Putin's Turkey Problem

Arthur Herman

On Tuesday two Turkish shot down a Russian Su-24 fighter bomber over Turkish territory.

Given the crowded skies over Syria these days, with American, French, British, Turkish, and now Russian planes all taking part in strikes against ISIS and rebel forces, an accident was bound to happen—except that this was no accident. This was a deliberate shoot-down, as a warning to President Putin not to let his warplanes violate Turkish air space, which they’ve done repeatedly in the last month, and to stop bombing villages belonging to ethnic Turks in Syria.

The real question is what happens next. In a different context, a member of NATO deliberately shooting down a Russian plane could have triggered World War III. Putin’s verbal reaction was swift, condemning the incident as a “stab in the back.” But beyond sending more planes and ground troops into Syria, it’s not clear what his next move will be.

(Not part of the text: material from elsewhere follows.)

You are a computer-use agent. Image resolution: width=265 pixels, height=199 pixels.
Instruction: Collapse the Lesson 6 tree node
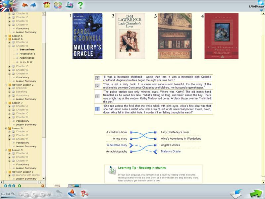tap(6, 39)
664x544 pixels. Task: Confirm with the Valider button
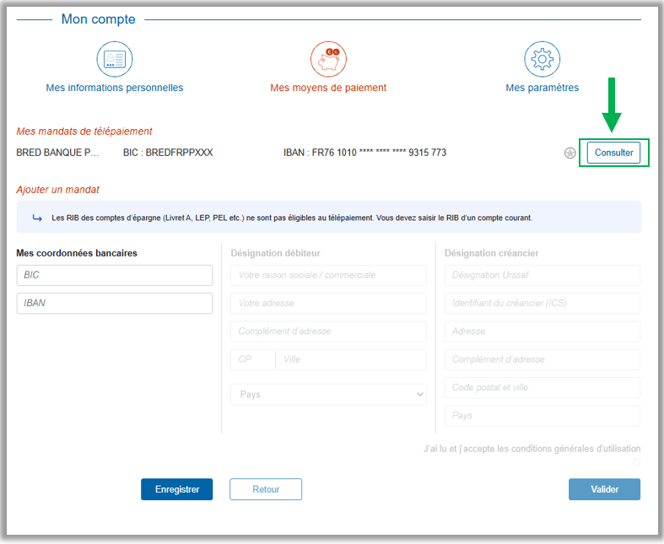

Turkey isn’t Ukraine. There isn’t a large ethnic Russian minority to stir up, one into which Putin can filter his “little green men” to create havoc and civil war. He could punish the Erdogan government with a massive cyberattack by his secret police hackers and the other cyber criminals he has working for him, but Turkey’s economy isn’t so advanced or networked that it would cause irreparable harm. Moscow officials have already ruled out cutting off Turkey’s access to Russia’s natural gas, which feeds more than half its NG needs; with tumbling energy prices Putin can’t afford to lose an important customer, shoot down or no shoot down.

The truth is, the Turks don’t intimidate so easily — and they have cards to play in a confrontation with Putin.

They control the Bosporus Straits through which Putin’s budding expeditionary force in Syria has to be supplied and reinforced. They have an army and air force that are tough and reliable and, above all, integrated with those of other NATO countries, including the United States. An American president who persuades other NATO leaders to evoke Article 5 of the organization’s collective defense obligations in defense of Turkey, could shift the balance of military deterrence sharply to Istanbul’s side.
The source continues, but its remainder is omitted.